The human face training data was probably much more uniform: all well-lit photos of human faces in the center of the photo looking directly at the camera. Whereas the training set for this was probably any photos of cats, in any lighting conditions, with the cat in any pose.
It looks to me that cats as a whole are more complex than human faces. I suspect we would get similar results with full humans. Cats have huge variation in color and pose that faces do not. An additional factor is that most portraits have the background in a separate focal plane while most cats are photographed against a complex background.
It would be interesting to see how realistic a cat thinks these are, maybe by measuring brain activity or reactions. It's possible that a cat may not be fooled by cats we think look real, or perhaps more interestingly, that a cat is fooled by a not particularly good image.
Common cuckoos lay their eggs in other birds' nests. The chicks don't necessarily look much like the host species to the human eye, but they can fool their hosts along the correct dimensions to get food from them. It's an interesting question to what degree ML algorithms trained on human dimensions could be foiled by an animal whose brain has been wired for different perceptions, or how feasible it is to train an ML algorithm on animal perception, or if it's possible to make an algorithm that successfully fools, say, both man and dog.

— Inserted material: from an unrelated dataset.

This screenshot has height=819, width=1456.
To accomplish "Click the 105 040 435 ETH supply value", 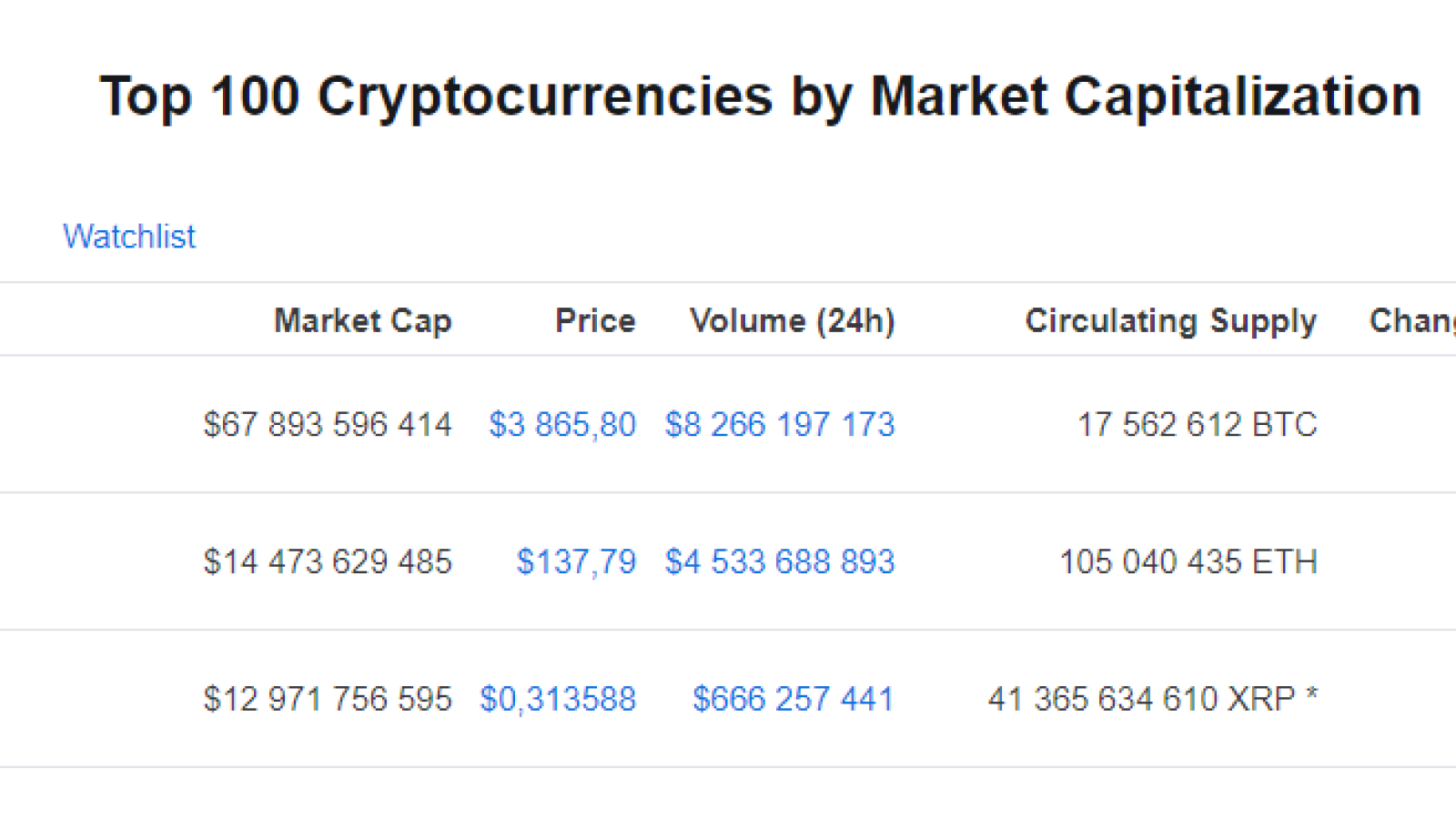I will tap(1188, 562).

On the last point, for example: to make fake sounds that fool animals with different hearing ranges, presumably you have to be able to output sounds across the union of the ranges and train on sound data over the union of the ranges.
(Note: I'm not a biologist, if someone more informed wants to correct me on anything here you are welcome to do so.)
In a plenty of results, I'm getting an ok cat face with a cat-like blob attached to it. So I'd say it's difficult for the model to discern any features in a mass of color-splotched fur.